**WHAT TO DO**
Where the line containing "1568x546 pixels. How" appears in the records below, begin there and repeat each line exactly through the final one, dropping all pictures.

**PROVIDED MATERIAL**
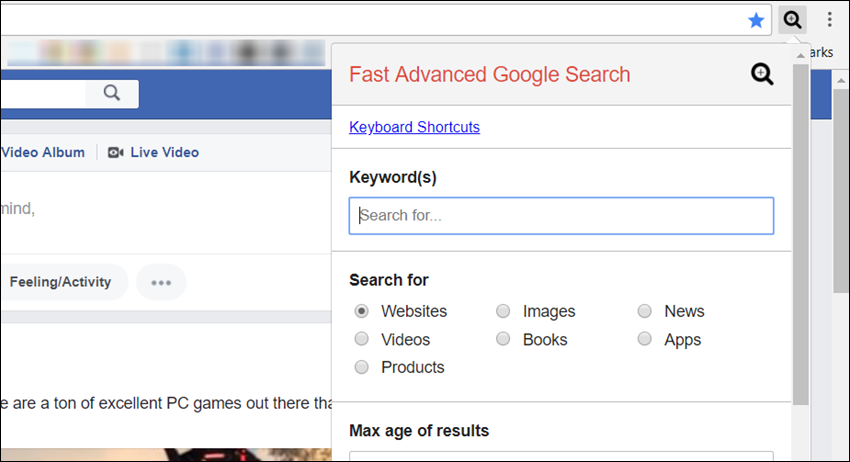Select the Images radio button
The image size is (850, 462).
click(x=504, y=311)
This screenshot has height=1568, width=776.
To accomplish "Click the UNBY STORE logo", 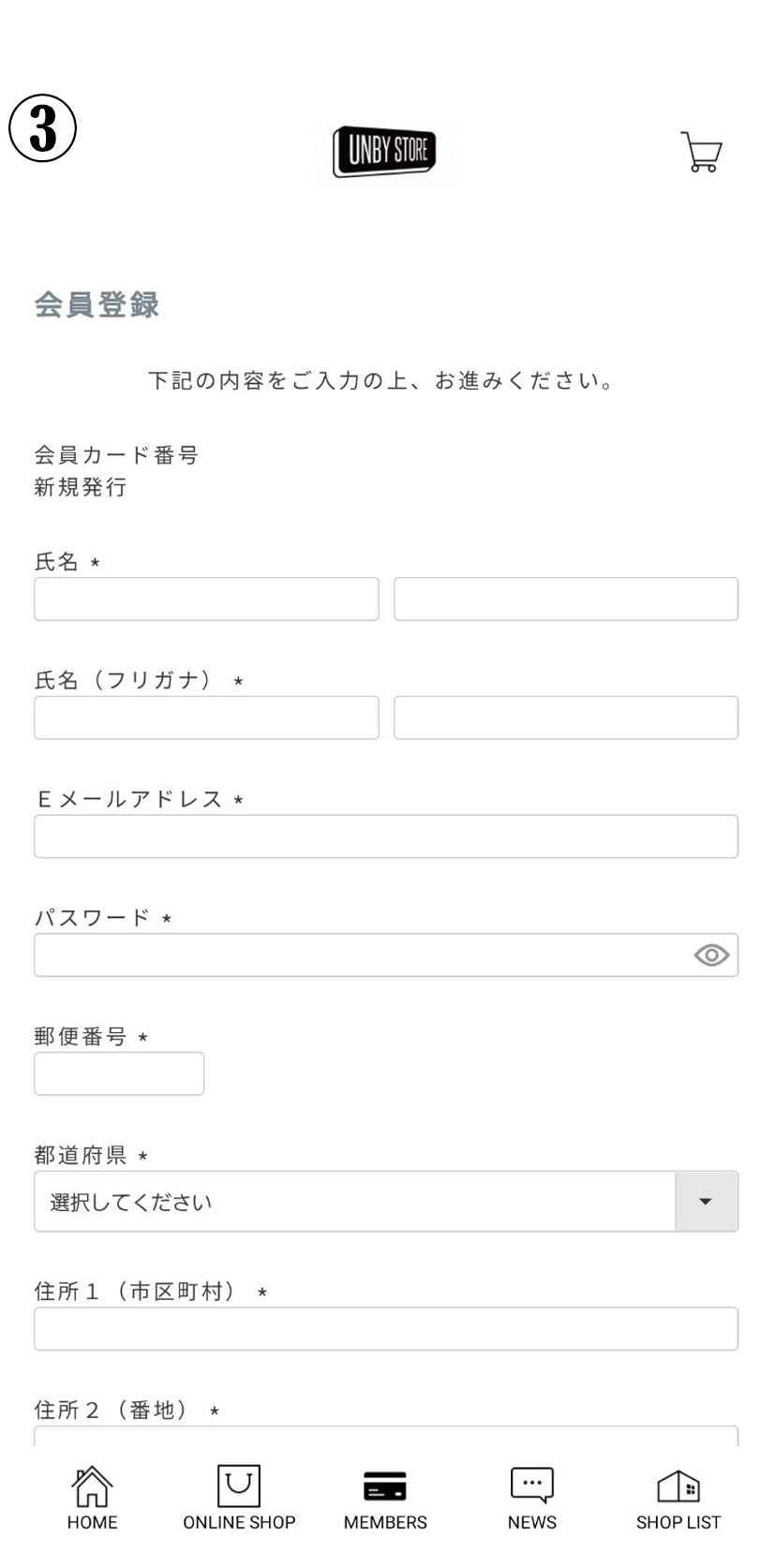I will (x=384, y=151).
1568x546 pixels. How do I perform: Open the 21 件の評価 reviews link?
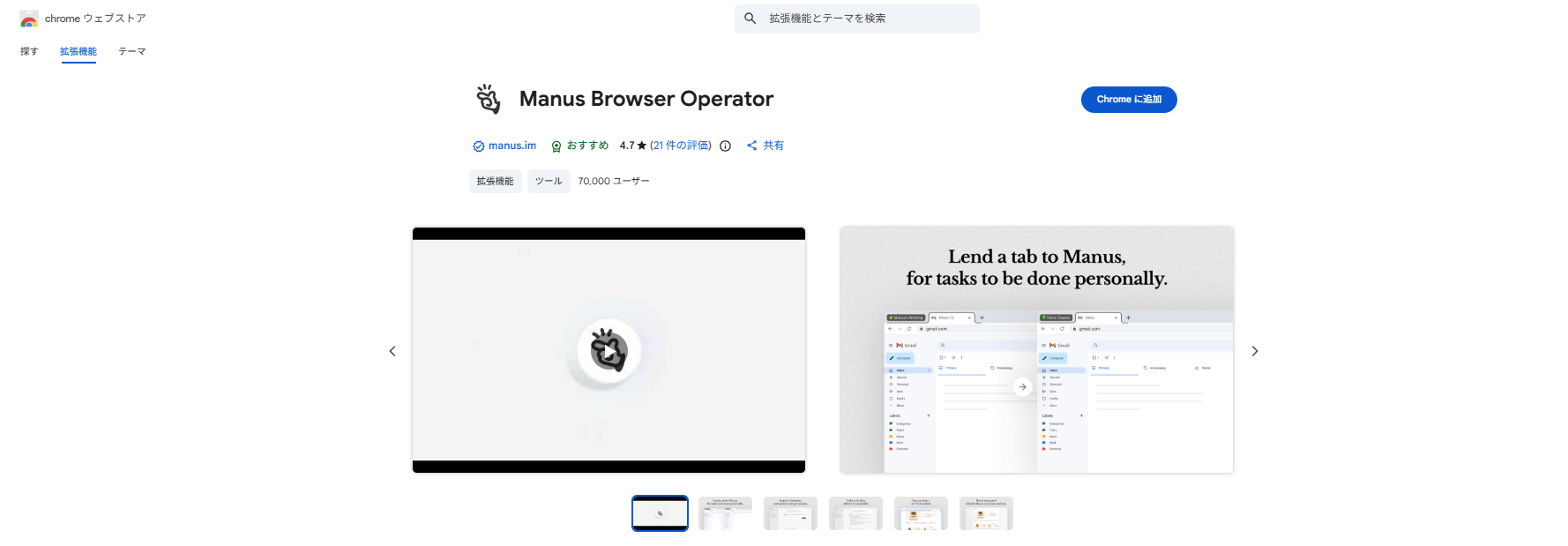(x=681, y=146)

**YOUR SOLUTION**
1568x546 pixels. How do I perform: Open the 21 件の評価 reviews link?
(x=681, y=146)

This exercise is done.